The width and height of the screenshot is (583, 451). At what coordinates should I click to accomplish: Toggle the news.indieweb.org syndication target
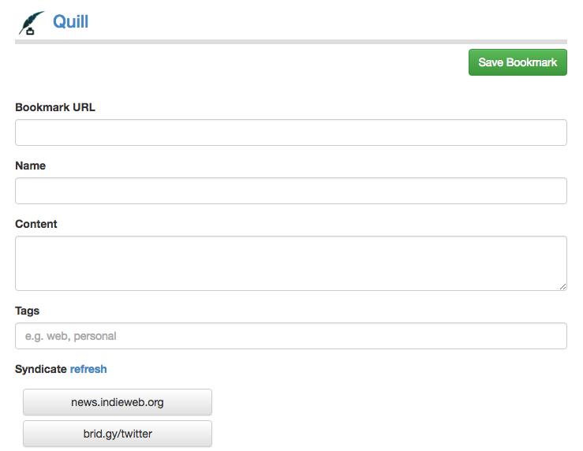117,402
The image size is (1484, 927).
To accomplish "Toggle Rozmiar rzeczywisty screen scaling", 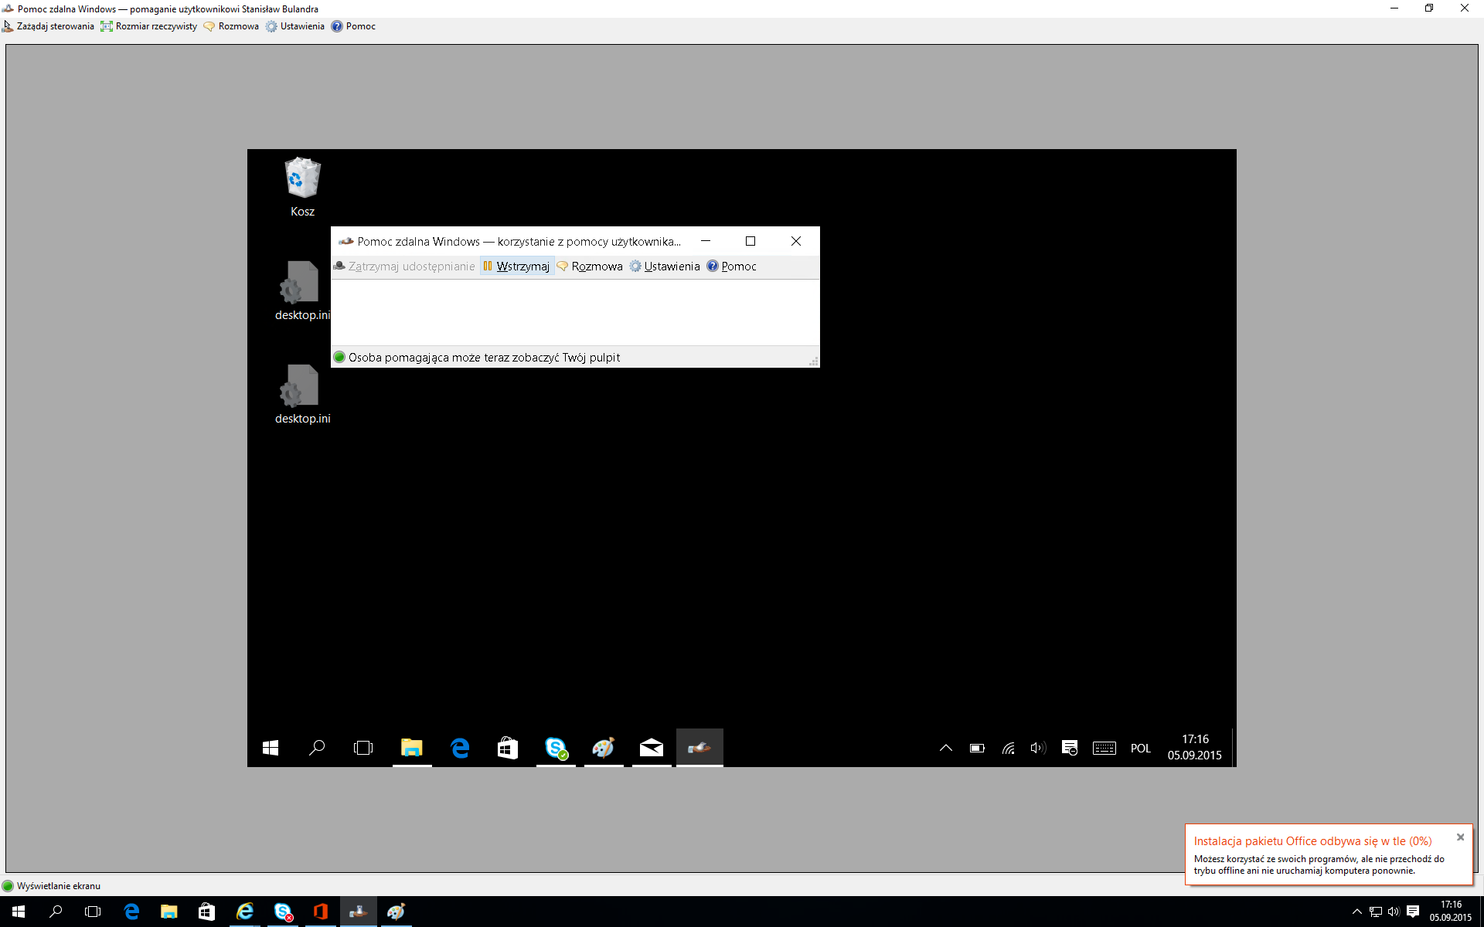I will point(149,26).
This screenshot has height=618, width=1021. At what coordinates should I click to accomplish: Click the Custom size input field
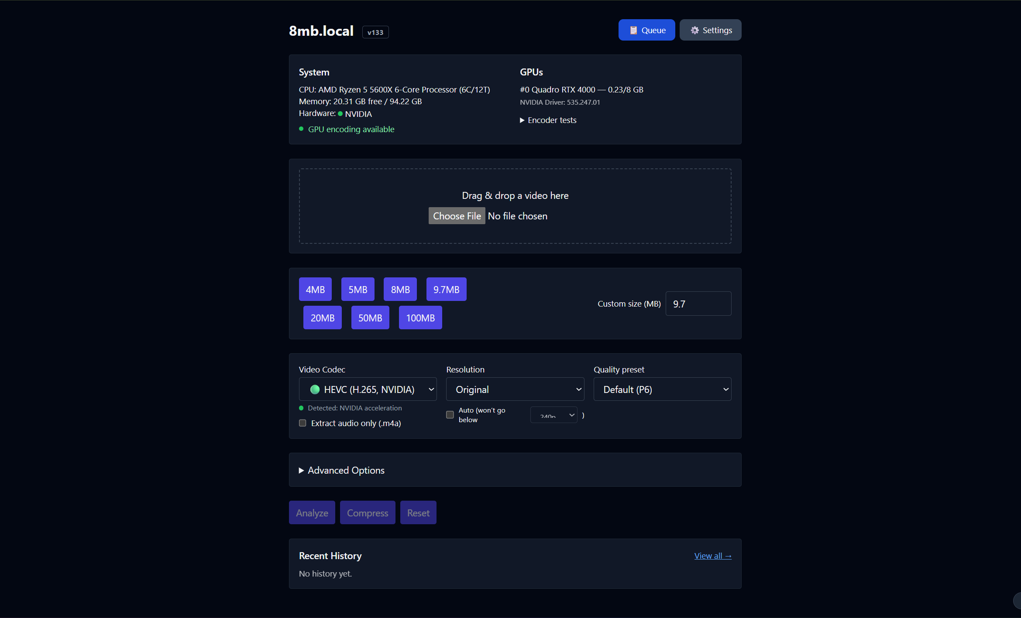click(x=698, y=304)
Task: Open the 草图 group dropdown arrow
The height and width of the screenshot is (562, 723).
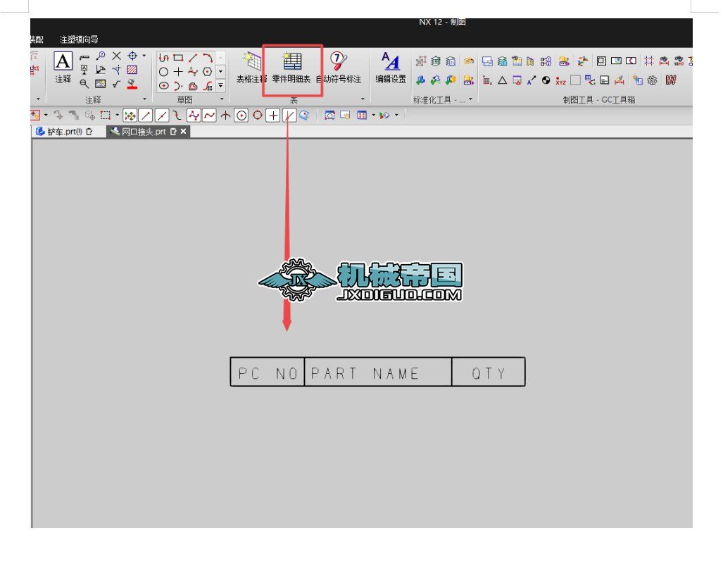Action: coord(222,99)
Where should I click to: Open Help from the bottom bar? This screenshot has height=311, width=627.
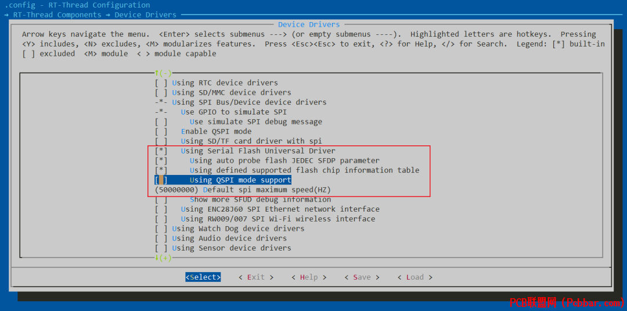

━━━━━━

**Aim of the task:**
Set down again, word for word, the lines starting with the one that contains "This screenshot has height=618, width=1021." and running through the last line, both ends included. Don't include the pictures.

**Answer in full:**
This screenshot has height=618, width=1021. At what coordinates should I click to accomplish: Click the Custom size input field
click(x=698, y=304)
Task: Open the 草图 group dropdown arrow
The height and width of the screenshot is (562, 723).
Action: coord(222,99)
Where should I click to: Open Help from the bottom bar? This screenshot has height=311, width=627.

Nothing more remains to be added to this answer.